Smart Business spoke with Fritsche about how public sector officials and other stakeholders can respond to fraud schemes with the help of forensic accountants.

What are the most prevalent fraud methods used in the public sector?

Common ways to divert public funds from intended use are asset misappropriation, corruption and financial statement fraud. Although internal controls can be put in place to prevent fraud, in reality, fraud is potentially as unlimited as the human ingenuity to circumvent those controls.

How should organizations respond?

Once an incident of suspected fraud is identified via a hotline or other source, questions to ask include:

  • Should the investigation be handled internally or externally?
  • Who are the stakeholders?
  • What are the resources needed?
  • Should the entity self-report fraud?

At this time, attorneys and forensic accountants may need to become involved. Forensic accountants possess the skills necessary to appropriately respond in a crisis. They understand how to discover and develop information that can be used by governmental entities, boards and others with fiduciary responsibility. Forensic accountants also provide consulting services or expert testimony. They work closely with law enforcement and others to properly address the fraudulent conduct.

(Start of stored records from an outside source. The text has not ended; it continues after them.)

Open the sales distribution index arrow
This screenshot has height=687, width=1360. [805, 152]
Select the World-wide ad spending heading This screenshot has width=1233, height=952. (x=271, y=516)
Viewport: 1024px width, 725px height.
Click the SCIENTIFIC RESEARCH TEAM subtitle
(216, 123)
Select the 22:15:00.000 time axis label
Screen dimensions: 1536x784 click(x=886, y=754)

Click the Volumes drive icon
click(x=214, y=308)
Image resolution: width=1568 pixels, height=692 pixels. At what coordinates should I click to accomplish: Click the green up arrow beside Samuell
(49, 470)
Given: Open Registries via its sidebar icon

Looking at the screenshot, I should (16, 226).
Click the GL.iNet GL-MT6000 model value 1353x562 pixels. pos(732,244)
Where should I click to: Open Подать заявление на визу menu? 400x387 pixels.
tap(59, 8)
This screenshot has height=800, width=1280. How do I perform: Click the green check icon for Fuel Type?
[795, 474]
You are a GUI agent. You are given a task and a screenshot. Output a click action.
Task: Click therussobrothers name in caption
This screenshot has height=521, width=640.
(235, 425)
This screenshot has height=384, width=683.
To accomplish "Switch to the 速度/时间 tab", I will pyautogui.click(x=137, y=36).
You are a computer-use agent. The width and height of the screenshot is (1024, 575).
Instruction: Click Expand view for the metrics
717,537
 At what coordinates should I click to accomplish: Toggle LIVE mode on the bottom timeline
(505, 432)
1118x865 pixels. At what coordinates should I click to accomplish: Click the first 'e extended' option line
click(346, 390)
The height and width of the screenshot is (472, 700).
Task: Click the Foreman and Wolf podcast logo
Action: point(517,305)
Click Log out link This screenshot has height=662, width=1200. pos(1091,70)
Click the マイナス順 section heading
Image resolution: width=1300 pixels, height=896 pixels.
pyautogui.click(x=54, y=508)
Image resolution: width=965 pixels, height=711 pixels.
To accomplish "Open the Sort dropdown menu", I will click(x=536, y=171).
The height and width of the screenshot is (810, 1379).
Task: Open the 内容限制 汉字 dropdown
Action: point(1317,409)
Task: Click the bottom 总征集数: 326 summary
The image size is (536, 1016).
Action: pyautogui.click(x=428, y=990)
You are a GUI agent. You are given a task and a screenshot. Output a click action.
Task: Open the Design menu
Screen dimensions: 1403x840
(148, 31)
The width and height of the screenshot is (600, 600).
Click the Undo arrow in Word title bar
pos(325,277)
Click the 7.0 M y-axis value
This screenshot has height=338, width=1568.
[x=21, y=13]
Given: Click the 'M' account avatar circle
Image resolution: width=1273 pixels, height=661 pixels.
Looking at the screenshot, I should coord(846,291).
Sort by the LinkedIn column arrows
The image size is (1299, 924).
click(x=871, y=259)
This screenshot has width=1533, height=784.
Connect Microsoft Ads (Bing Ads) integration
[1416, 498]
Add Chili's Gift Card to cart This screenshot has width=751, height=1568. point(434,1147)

What laws can assist with addressing fraudulent conduct?

The Fraud Enforcement and Recovery Act of 2009 (FERA), enacted just after the American Recovery and Reinvestment Act, seeks to reduce fraud involving federal money and property. The act expanded various civil and criminal fraud statutes to include mortgage businesses, as well as entities associated with recovery act funding.

Liability under the FCA was originally limited to individuals or entities that directly or indirectly induced payment by the federal government. FERA, however, expanded that. Now, the FCA not only applies to direct recipients of government funds, but also to any contractor or other entity receiving funds. It explicitly prohibits the retention of government overpayments to individuals or entities.

The Racketeer Influenced and Corrupt Organizations Act (RICO) was enacted in 1970 to combat organized-crime activities. It has since been used to prosecute other offenses, including fraud cases involving government funds. Under RICO, anyone who has committed any two crimes from a list of 27 federal and eight state crimes —such as bribery, embezzlement and money laundering — within a 10-year period can be charged with racketeering. RICO allows a U.S. Attorney to temporarily seize a defendant’s assets and prevent the transfer of potentially forfeitable property. In addition, private parties are allowed to file civil lawsuits under certain circumstances.

Each fraudulent act involving public sector funds not only decreases the funds available, it also causes constituents to lose faith in officials. Effectively combatting fraud enables entities to do the greatest good for the greatest number, while establishing trust among all stakeholders.